*WHAT IS BEING ASKED*. Can you turn the lines below into a numbered list and drop any blank lines?

*RECORDS TO PROCESS*.

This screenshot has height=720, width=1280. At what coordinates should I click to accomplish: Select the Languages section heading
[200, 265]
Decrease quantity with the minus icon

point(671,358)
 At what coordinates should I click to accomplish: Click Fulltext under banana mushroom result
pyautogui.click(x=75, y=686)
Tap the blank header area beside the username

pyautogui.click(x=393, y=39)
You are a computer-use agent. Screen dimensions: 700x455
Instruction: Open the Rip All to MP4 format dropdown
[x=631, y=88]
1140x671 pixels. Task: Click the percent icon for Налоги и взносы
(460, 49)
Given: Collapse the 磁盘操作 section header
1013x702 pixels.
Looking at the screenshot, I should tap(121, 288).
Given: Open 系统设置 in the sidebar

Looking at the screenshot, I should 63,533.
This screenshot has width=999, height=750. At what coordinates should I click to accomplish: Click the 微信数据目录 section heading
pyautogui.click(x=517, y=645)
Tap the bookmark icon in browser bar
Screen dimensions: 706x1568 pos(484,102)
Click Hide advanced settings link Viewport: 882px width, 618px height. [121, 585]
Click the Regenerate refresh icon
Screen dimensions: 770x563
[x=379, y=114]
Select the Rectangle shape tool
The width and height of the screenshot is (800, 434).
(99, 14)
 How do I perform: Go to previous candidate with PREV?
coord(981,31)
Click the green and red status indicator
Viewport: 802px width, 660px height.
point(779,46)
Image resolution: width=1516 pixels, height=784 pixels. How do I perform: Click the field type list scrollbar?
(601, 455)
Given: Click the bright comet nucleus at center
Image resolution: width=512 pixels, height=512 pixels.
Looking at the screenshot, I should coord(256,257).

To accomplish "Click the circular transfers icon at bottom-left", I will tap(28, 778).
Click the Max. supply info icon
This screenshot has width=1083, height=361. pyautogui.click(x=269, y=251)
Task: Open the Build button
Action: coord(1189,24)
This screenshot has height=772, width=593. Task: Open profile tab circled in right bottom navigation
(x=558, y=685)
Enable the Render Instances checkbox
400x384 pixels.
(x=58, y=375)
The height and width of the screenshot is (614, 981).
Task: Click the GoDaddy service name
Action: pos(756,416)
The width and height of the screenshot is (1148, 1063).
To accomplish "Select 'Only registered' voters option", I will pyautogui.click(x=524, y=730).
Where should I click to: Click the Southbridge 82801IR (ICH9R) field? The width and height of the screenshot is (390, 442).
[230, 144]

*THE RESULT*.
1. This screenshot has height=720, width=1280. At what coordinates should I click to accomplish: Select the Languages section heading
2. [200, 265]
3. Decrease quantity with the minus icon
4. point(671,358)
5.  At what coordinates should I click to accomplish: Click Fulltext under banana mushroom result
6. pyautogui.click(x=75, y=686)
7. Tap the blank header area beside the username
8. pyautogui.click(x=393, y=39)
9. You are a computer-use agent. Screen dimensions: 700x455
10. Instruction: Open the Rip All to MP4 format dropdown
11. [x=631, y=88]
12. 1140x671 pixels. Task: Click the percent icon for Налоги и взносы
13. (460, 49)
14. Given: Collapse the 磁盘操作 section header
15. 1013x702 pixels.
16. Looking at the screenshot, I should tap(121, 288).
17. Given: Open 系统设置 in the sidebar
18. Looking at the screenshot, I should 63,533.
19. This screenshot has width=999, height=750. At what coordinates should I click to accomplish: Click the 微信数据目录 section heading
20. pyautogui.click(x=517, y=645)
21. Tap the bookmark icon in browser bar
22. Screen dimensions: 706x1568 pos(484,102)
23. Click Hide advanced settings link Viewport: 882px width, 618px height. [121, 585]
24. Click the Regenerate refresh icon
25. Screen dimensions: 770x563
26. [x=379, y=114]
27. Select the Rectangle shape tool
28. The width and height of the screenshot is (800, 434).
29. (99, 14)
30.  How do I perform: Go to previous candidate with PREV?
31. coord(981,31)
32. Click the green and red status indicator
33. Viewport: 802px width, 660px height.
34. point(779,46)
35. Image resolution: width=1516 pixels, height=784 pixels. How do I perform: Click the field type list scrollbar?
36. (601, 455)
37. Given: Click the bright comet nucleus at center
38. Image resolution: width=512 pixels, height=512 pixels.
39. Looking at the screenshot, I should coord(256,257).
40. To accomplish "Click the circular transfers icon at bottom-left", I will tap(28, 778).
41. Click the Max. supply info icon
42. This screenshot has width=1083, height=361. pyautogui.click(x=269, y=251)
43. Task: Open the Build button
44. Action: coord(1189,24)
45. This screenshot has height=772, width=593. Task: Open profile tab circled in right bottom navigation
46. (x=558, y=685)
47. Enable the Render Instances checkbox
48. 400x384 pixels.
49. (x=58, y=375)
50. The height and width of the screenshot is (614, 981).
51. Task: Click the GoDaddy service name
52. Action: pos(756,416)
53. The width and height of the screenshot is (1148, 1063).
54. To accomplish "Select 'Only registered' voters option", I will pyautogui.click(x=524, y=730).
55. Where should I click to: Click the Southbridge 82801IR (ICH9R) field? The width and height of the screenshot is (390, 442).
56. [230, 144]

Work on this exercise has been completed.